Drilling engineers with 1 to 4 years of relevant work experience earn between £29,696 and £61,118 a year, those with 5 to 9 years of experience make from £24,600 to £68,250 a year, and engineers with 10 to 19 years of experience earn between £73,698 and £91,563 a year. Drilling engineers with a bachelor's degree usually have salaries in the range between £42,500 and £80,000 a year according to Payscale.
Salaries in the oil and gas industry range from £18,013 to £83,000 a year, while engineers employed in the oil and gas exploration sector earn between £30,000 and £85,000 a year.
Starting salaries for drilling engineers range from £30,000 to £35,000 a year according to Prospects.ac.uk.
The average hourly rate for drilling engineers in the UK is around £30.42 per hour according to MySalary.co.uk.
General salary information
Drilling engineers who start their careers in major oil companies usually oversee a single well and work under supervision. Career advancement opportunities arise pretty quickly and they soon get assigned to overseeing projects with budgets ranging from £5-10 million. With enough experience, drilling engineers start getting assignments that include overall supervision of drilling operatons on more than a single well. These assignments come with significant salary increases.
Training programs usually last up to five years, and drilling engineers typically change projects every 18 months to 2 years.

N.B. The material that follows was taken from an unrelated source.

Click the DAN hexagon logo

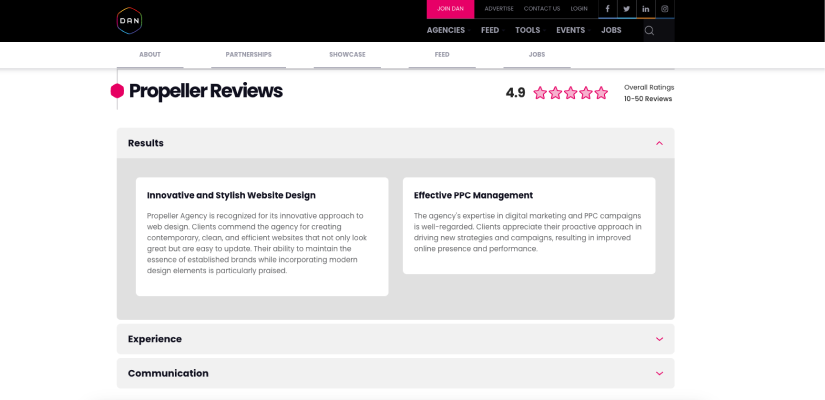[130, 20]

Willingness to relocate is essential for career advancement as most of the early projects are offshore. Drilling engineers typically spend 2 to 4 years working offshore or on onshore wells and then move to design jobs and work out of an office.
Large oil companies have graduate training programs that are accredited by professional engineering bodies and lead to obtaining chartered engineer (CEng) status. The relevant industry bodies for the drilling engineering profession are the Institution of Mechanical Engineers, the Institute of Materials, Minerals and Mining, and the Institution of Chemical Engineers.
Drlling engineers employed at companies usually progress to management roles. Contract work and independent consultancy are also common with experienced engineers.
Drilling engineers' salaries are generally based on performance, and influenced by factors such as location and nature of the assignment. Overseas allowances are not unusual in the profession, as drilling engineers can spend a lot of time working offshore or abroad over the course of their careers.
Working hours are always a factor in determining salary. Offshore working hours on assignments in the North Sea are 12 hours on and 12 hours off for two weeks, followed by two or three weeks off. Drilling engineers who work abroad can spend up to two months drilling onsite and then have a month off.
Most popular benefits among drilling engineers are life or disability insurance, private medical insurance (PMI), paid vacation, company pension plans, and paid sick leave.